Japanese make space for UFOs
Unidentified flying objects may not appear in Japan's official trade statistics, but they are big business in the town of Hakui, population 28,000, on the west coast some 200 miles (320km) from Tokyo. The town council has somehow persuaded the central government to pay for the establishment of the world's largest UFO institute in Hakui, on the grounds that it will help local economic development.
The UFO centre is to be built in the shape of a flying saucer and will contain a library in Japanese and English on UFOs and other related phenomena from outer space. It is the brainchild of Josen Takano, who has been obsessed with extra-terrestrials since his student days. Mr Takano has already established the UFO Lovers political party, and ran - unsuccessfully - in a national election in 1992 on a platform of building a UFO landing strip outside Hakui.
At the time people laughed at him. But in Hakui, Mr Takano is treated as something of a visionary, and his enthusiasm for UFOs is widely shared by the townspeople. Models of spaceships adorn roofs in the town, the shops sell UFO souvenirs, and restaurants even offer UFO noodles, with the contents of the bowl arranged to resemble a flying saucer.
'I have never seen a UFO myself,' says Mr Takano, who works in the town hall's planning section. 'But my real dream is to get on board a UFO.' For the past 10 years Mr Takano has been collecting books and other documents from all over the world on UFOs.

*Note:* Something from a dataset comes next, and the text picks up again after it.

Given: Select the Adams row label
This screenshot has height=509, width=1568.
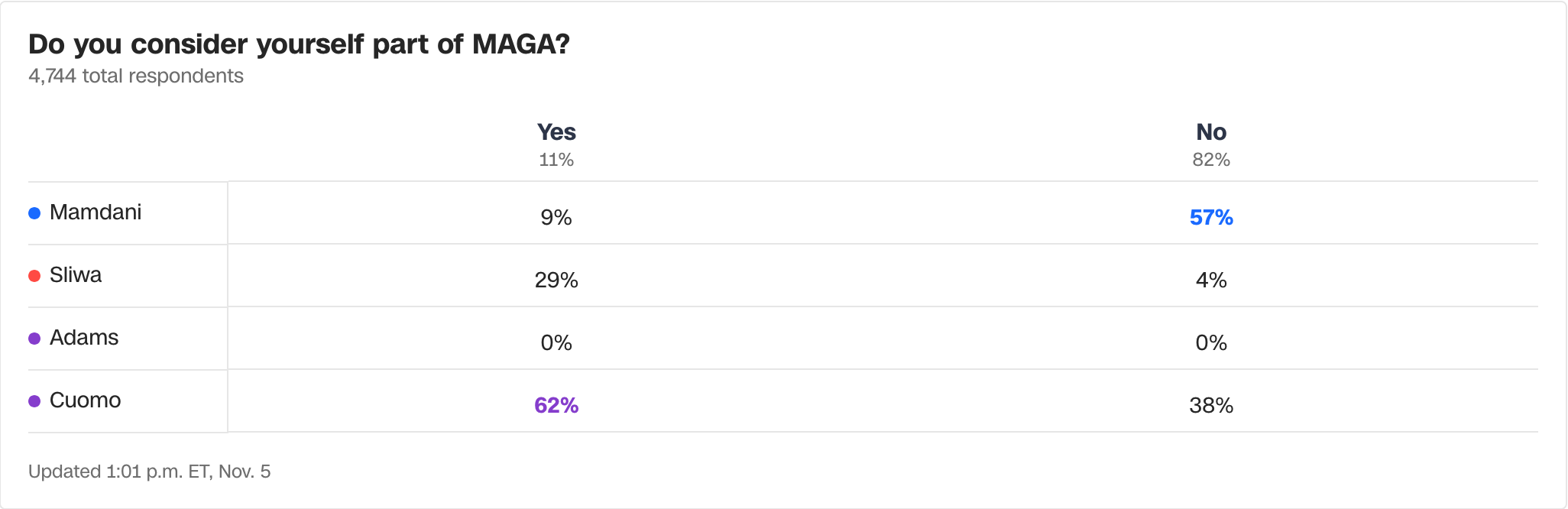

He is most proud of a report by the US Federal Bureau of Investigation on the recovery in 1950 of three bodies of suspected aliens, 3ft tall, along with parts of their spacecraft, from a crash site close to the Mexican border.
'We plan to deal with people who have encountered UFOs, but who are just ignored or treated as crazy by others. We should not leave the whole matter unsolved any longer,' says Mr Takano, who claims to have found local chronicles going back 500 years which refer to 'flying objects'.
In 1990, Mr Takano organised the 'International Symposium on UFOs and the Universe', for which he obtained funding from Japan's otherwise austere Ministry of International Trade and Industry. He also drew several astronauts from the US and the former Soviet Union. The institute opens in 1996. Parking tickets are free for any spacecraft within two light years' travelling distance.